*PROBLEMS AND TASKS*
[1] For each statement (a), (b), and (c), decide whether it agrees with the article on accompaniment in Spain's detention centers. Answer yes or no, and quote the article's deciding words exactly.
(a) JRS is present in four of the seven detention centers in Spain.
(b) In 2022, volunteers visited Spanish detention centers fewer than 500 times.
(c) Migrants held in the centers have regular access to phones.
[2] Copy word for word the part of the article on accompaniment in Spain's detention centers that opens with the words containing "Accompaniment in Spain" and closes with "over 800 times.".

Accompaniment in Spain Detention Centers
06 November 2023|Chloe Gunther
This story first appeared in JRS INSIDER, a monthly newsletter including stories of impact across JRS global.
Just as JRS/USA’s El Paso team works diligently to accompany migrants arriving at the U.S.-Mexico Border, JRS Europe country offices visit people in immigration detention centers across the continent.
“By exposing some of [what happens in detention], we hope to gain support in our call to end immigration detention,” JRS Europe wrote in a description about the program.
Of the seven detention centers in Spain, JRS is present in four, providing accompaniment, friendship, and legal assistance.
Daniel Martinez, the JRS Spain Communications Officer, said that nearly all of those who visit Spain’s Detention Centers are volunteers. In 2022, over 50 volunteers visited Spanish Detentions centers over 800 times.
The primary goal of JRS volunteers is to provide friendship and a listening ear throughout the complicated and difficult process.
“Most people stay in individual cells and have little to no opportunity to establish friendships or even just talk to others in the center,” he said.
Behind cement walls and no access to outside social networks, “volunteers create a pathway to the outside world,” Daniel said.
Migrants are not allowed regular access to phones, so the first questions volunteers usually ask are if the migrant’s family knows they are alive and if the individual has spoken with them.

*DATA EXTRACT*
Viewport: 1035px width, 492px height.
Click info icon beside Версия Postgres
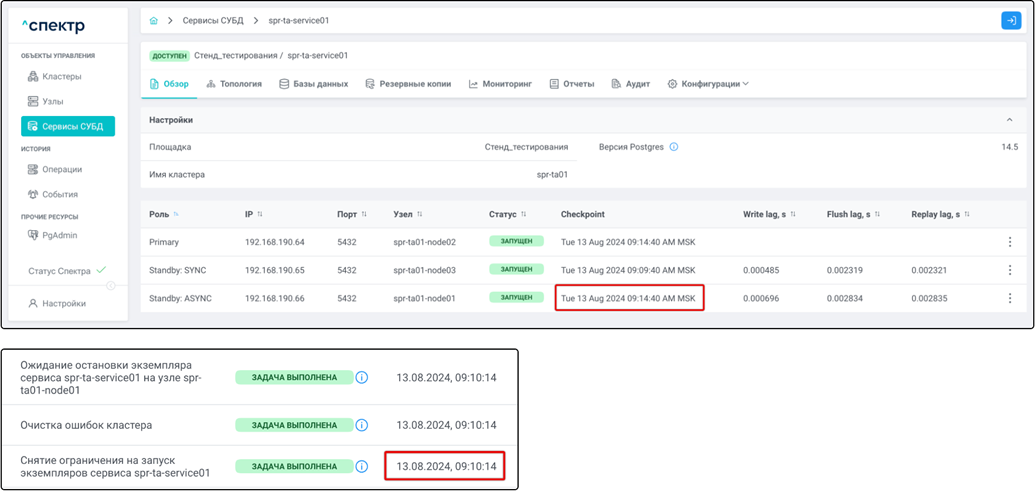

*RESPONSES TO THE EXERCISE*
[1]
(a) Yes: "Of the seven detention centers in Spain, JRS is present in four"
(b) No: "over 50 volunteers visited Spanish Detentions centers over 800 times"
(c) No: "Migrants are not allowed regular access to phones"

[2]
Accompaniment in Spain Detention Centers
06 November 2023|Chloe Gunther
This story first appeared in JRS INSIDER, a monthly newsletter including stories of impact across JRS global.
Just as JRS/USA’s El Paso team works diligently to accompany migrants arriving at the U.S.-Mexico Border, JRS Europe country offices visit people in immigration detention centers across the continent.
“By exposing some of [what happens in detention], we hope to gain support in our call to end immigration detention,” JRS Europe wrote in a description about the program.
Of the seven detention centers in Spain, JRS is present in four, providing accompaniment, friendship, and legal assistance.
Daniel Martinez, the JRS Spain Communications Officer, said that nearly all of those who visit Spain’s Detention Centers are volunteers. In 2022, over 50 volunteers visited Spanish Detentions centers over 800 times.